▶ WHAT YOU NEED TO DO
Copy the stretch of entries from the very first line through the line containing "top left at", keeping every character unchanged.

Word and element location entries
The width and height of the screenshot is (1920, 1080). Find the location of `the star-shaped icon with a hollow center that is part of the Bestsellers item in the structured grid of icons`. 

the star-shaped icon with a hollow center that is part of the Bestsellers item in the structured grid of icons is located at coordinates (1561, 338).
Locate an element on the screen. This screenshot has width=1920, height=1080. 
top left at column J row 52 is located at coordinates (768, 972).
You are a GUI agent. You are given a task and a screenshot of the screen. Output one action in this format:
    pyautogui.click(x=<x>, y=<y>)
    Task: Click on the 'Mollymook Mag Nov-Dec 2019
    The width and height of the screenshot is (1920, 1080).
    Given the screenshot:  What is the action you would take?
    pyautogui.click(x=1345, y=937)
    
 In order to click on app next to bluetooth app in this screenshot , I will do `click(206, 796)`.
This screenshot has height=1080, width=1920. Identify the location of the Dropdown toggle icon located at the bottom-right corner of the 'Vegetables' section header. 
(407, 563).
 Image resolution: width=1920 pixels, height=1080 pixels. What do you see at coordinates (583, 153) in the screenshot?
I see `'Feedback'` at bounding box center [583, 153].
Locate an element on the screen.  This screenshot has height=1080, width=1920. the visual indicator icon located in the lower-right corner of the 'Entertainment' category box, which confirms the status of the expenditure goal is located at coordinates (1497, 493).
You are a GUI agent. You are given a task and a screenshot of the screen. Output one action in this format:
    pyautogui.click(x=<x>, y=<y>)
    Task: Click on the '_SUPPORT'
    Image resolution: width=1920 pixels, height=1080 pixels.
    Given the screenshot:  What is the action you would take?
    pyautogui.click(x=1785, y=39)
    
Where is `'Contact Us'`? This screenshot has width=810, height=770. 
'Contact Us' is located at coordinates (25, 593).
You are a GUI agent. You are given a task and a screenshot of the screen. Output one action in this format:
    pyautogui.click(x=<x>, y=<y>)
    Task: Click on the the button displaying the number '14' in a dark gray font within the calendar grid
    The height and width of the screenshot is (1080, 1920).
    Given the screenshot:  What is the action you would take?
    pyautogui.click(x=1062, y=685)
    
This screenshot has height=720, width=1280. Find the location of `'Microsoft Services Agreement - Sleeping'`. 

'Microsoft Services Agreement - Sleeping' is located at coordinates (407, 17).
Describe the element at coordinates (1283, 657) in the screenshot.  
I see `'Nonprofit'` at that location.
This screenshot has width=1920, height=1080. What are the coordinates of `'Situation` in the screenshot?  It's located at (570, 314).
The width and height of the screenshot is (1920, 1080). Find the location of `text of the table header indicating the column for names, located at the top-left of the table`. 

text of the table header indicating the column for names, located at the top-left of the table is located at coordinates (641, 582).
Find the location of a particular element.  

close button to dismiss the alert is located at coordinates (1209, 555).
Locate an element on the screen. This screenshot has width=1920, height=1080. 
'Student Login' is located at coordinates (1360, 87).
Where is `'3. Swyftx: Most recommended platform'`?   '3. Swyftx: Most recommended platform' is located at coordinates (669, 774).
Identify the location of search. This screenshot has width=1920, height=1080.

▶ EXPECTED OUTPUT
The width and height of the screenshot is (1920, 1080). Find the location of `the star-shaped icon with a hollow center that is part of the Bestsellers item in the structured grid of icons`. 

the star-shaped icon with a hollow center that is part of the Bestsellers item in the structured grid of icons is located at coordinates (1561, 338).
Locate an element on the screen. This screenshot has width=1920, height=1080. 
top left at column J row 52 is located at coordinates (768, 972).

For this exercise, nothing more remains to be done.